I haven't posted much anything of substance in a few weeks. Mainly because I have been all manners of busy and in a bit of a tech transition. That being said, there are a number of just little thoughts that Ima let spill a bit here and kinda go from there.

I find it amazing that someone that can find so much distaste in you can turn around every other month and express love towards you. Either this is an imitation of how we do God, or this is certainly just a case of brokenness spilled out.

Amazing how the Body can and will come together for "worship." Yet so many times we cannot even worship because we are too interested in what someone else is doing, or better yet, what they are not doing because they aren't "filled."

I love that two of my friends are taking a step into ministry by going to further schooling. I look at them and realize many steps they have taken that I haven't, or that I just wasn't made to take. They might be younger, but they are very much encouraging to me.

My bro has an announcement coming soon, a few of them really. Is it right for me to be competitive and want a few announcements of my own.

I cannot take the weight many mornings when I am at work and there is just a mess of things coming at me. I have two friends who seem to text me at just the time when I am about to break. One of them has no clue that those messages are on time, the other one is plugged into God to the point that I gasp when I listen to them speak. Amazing how that works out.

Kirk Franklin's latest CD is off the chain. I'd probably written half the tracks over the past year in several poems, but his sound better as they are to music. Thanks Kirk for letting God use that gift again.

Was looking for an N800 Internet Tablet at the coffeehouse and there was a guy there using one. He was not a techie, but a guy who just wanted tech that worked. That was a borderline slap in the face, and then an encouragement to fight for real teach goals, not just the latest and greatest that minister to no one.

I've got a handle on absoutely nothing, because everytime that I say I do, something happens to change that up.

Getting roots down here is one part "business Ant" and one part "personal Ant." I hate how they sometimes cause me to make decsions that leave me out of stuff. But I know that healthy boundaries means making those decsions and knowing the fruit of them.
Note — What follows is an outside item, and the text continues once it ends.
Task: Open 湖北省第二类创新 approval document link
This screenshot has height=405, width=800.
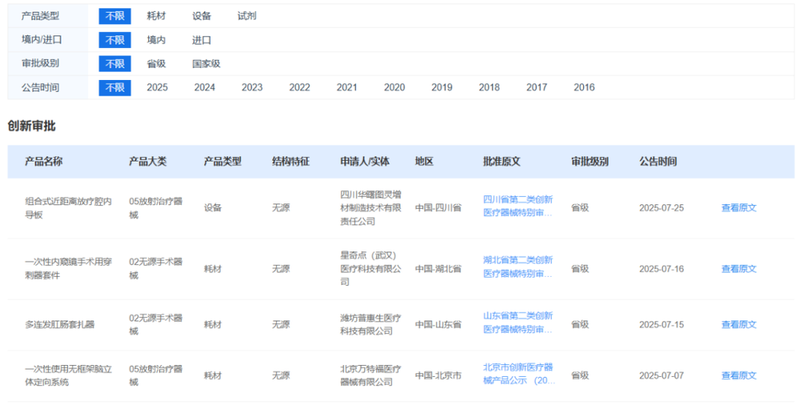Action: pyautogui.click(x=517, y=267)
I know why I do them, but some people - no, one person - I'd love to have as a part of my life to help me keep focused on the purpose of being here, and doing web/mobile.

Do any of the bloggers that write on tech, web, and mobile think about these things? How come most of them talk on such external issues? Or am I just using the wrong window to share myself? In that case, whoops. I'll share more next time thru.

To a friend: do you understand that I don't want to wait. That I would rather just let life happen. And yet every holy person has encouraged me to develop patience and develop in him. I know God is growing me here, and that none of this is all about me. But I so need Him to hide me when I am around you. I'm so afraid of saying or blowing up the wrong way that would express in layman's terms why I hate waiting, and why I know I need His patience in me. Its not at all easy, and my silence is due to me knowing that I need to grow with my mouth closed. So don't worry, I'm fine. I'm staying around, just having my battles in making roots, making patience part of that ground that I'm planted in. If you don't believe me, there are friends of yours who do understand. Just as much as you need mine, I need your prayers.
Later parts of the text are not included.